桜が咲いたので

「シンタローッ!来たよー」
「ああ、アヤノか入れよ…って何で桜?!」
「え、綺麗だったから?」
「綺麗だったからって枝ごと折ってきていいわけねえだろアホか」
どうした。楯山文乃さんはこんなアホの子だったか。
アヤノの左手には、まぁ確かに言うだけはある綺麗な桜の枝が握られていた。花のつき具合や位置、蕾なども美しくて、芸術的な事はあまりわからないけれど確かに綺麗だと思った。だがしかし。

「まあ気にせず!いいからとりあえずあがらせて」
「いやいやいやいやよくねえから」
ガキか。ガキなのか。綺麗だったからとってくるってガキなのかそうなのか。

「もー入れてよ。シンタローにも綺麗な桜見せたかったから好意で持ってきてあげたっていうのにー」
だとしてもせめて現代文明に頼れ。
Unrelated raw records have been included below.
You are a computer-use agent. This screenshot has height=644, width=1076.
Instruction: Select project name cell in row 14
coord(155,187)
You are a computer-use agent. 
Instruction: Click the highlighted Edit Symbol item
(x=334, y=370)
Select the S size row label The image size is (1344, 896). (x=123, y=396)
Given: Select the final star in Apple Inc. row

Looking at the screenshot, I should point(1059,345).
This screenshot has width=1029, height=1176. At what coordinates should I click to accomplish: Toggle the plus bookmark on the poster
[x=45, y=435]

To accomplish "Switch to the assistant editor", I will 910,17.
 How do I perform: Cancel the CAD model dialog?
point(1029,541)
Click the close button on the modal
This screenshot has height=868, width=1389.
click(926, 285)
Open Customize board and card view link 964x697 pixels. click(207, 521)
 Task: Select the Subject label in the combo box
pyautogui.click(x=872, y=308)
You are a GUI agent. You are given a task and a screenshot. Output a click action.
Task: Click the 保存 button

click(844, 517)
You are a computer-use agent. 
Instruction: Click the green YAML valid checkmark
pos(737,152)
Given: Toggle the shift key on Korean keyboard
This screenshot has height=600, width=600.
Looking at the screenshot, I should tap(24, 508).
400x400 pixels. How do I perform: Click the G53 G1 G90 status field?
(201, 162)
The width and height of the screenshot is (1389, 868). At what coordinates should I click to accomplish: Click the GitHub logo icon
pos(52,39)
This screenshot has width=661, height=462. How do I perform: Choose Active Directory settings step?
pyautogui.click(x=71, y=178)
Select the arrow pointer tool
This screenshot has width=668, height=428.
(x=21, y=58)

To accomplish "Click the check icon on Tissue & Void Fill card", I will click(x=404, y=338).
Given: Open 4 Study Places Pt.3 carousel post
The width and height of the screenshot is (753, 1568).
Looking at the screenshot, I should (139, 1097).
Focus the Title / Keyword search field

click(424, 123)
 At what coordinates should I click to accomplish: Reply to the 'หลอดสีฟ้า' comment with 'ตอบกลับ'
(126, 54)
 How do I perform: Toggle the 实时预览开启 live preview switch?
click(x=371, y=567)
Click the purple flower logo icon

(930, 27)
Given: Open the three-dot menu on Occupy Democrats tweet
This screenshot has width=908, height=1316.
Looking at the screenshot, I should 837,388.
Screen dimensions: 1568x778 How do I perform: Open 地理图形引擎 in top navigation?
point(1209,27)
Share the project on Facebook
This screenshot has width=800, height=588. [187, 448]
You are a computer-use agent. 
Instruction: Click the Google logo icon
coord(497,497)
携帯のカメラ機能使え。原始的手段はやめろ。
唇尖らしてぶーって言ったって無駄だ。可愛いけどそれとこれとは違う。

コイツ前々からバカだとは思っていたがバカ通り越してガキだった。手に入れたダンゴムシを自慢する幼稚園児だった。
あと虫をとってきたのを主人に自慢気に見せびらかす猫。これあれらに似てる。

「お前……
確かに綺麗だけど何も持ってくる事ないだろ。カメラ使うとか、なんかもっと他にあったろ?」
呆れつつそう言葉をかけると
「うーん。それもそうなんだけどさぁ」と、歯切れの悪い言葉が帰ってきた。阿呆でポジティブなコイツが言葉に詰まることなんてあまりないので少し変に思って続きを促すと
「うーんとね、私は直接この目でこの桜を見て綺麗だって思ったんだ。
私が感じた事をシンタローはどう思うのか知りたいの。だからなるべく私と同じ様な状態で桜見て欲しくてさ」
と、何だか臭いこと言い出した。
え、なにこれ。

「………」
「私が好きだなと思ったものは私が好きな人にはにはどう見えてるんだろう。って
好きな人のこと知りたいと思うのは当たり前だよね?
私シンタローのこと好きだし。うん。
それでシンタローも私と同じ気持ちだったらすっごく嬉しいなって」

好きだし。あたりからカアアッと頬に熱を感じる。
真顔でいう彼女のことが無性に恥ずかしくなって顔を背けた。それでも赤い顔がわかってしまうようで片手で顔を覆って恥ずかしい気持ちを隠そうと足掻いてみた。
「本当、バカじゃねえの……」

糞…もう、どうしようもないな。
情けなく声が震える。
コイツは何でこんなに俺の心を揺さぶる言葉を吐けるのだろうか。

照れてしまっている自分がどうしようもなく恥ずかしくて、
俺って仕方ない奴だよな、と一息ついてぼそりと言葉を落とす。